The Christian church is not about image maintenance. We are centered and focused on personal transformation. We are those who are humiliated in Christ, free to unburden ourselves and confess our guilt and shame, and ultimately those who are risen in Christ, delivered by the cross from sin and empowered by the resurrection to walk in newness of life (Romans 6:4; Colossians 2:12). Think about that phrase: “newness of life.” That’s conversion, the fruit of conversion, in three glorious words.
If conversion is just a matter of personal tidying, of becoming more religiously devoted, then Christians should expect that our understanding of salvation will be trumped by other public square voices. If, however, our understanding of conversion is that of total humiliation and total restoration, then I think we stand to offer untold joy and healing and newness to a world that is craving it with unslakeable thirst. Expect this: anticipate that as religious devotion of a middling, nominal kind continues to vanish from American culture, people will turn to natural gospels and secular forms of conversion.

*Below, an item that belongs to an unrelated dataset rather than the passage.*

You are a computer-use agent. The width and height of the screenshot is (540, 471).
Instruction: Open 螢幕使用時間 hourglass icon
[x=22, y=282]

Salvation isn’t going away. It’s changing forms. The quest for true humanity isn’t disappearing. For many people, it’s now non-religious in nature.
The church cannot save everyone by powerfully preaching the gospel of Christ, the power of true conversion. We can’t necessarily save America, let alone the West, let alone the world, by doing so. We may well continue to lose some vestige of our audience, and be further marginalized in the public square. But we shouldn’t be surprised by this, nor should we be scared of it. We should recognize the opportunity we have. All around us people are having a vigorous, full-throated, existentially-charged conversation about humanity and conversion. They’re tempted by natural gospels, by the sin-inspired offer of transformation by way of personal honesty.
Christians too champion honesty. But our solution lies not in ourselves. It is extra nos as the Reformers said–“outside of us.” Beyond us. Only God can save. Only God can transform. All other gospels will fail. Only the gospel that frees us to be both gloriously truthful in Christ and utterly dependent on Christ can make us, in the words used so frequently today, happy, free, and truly alive.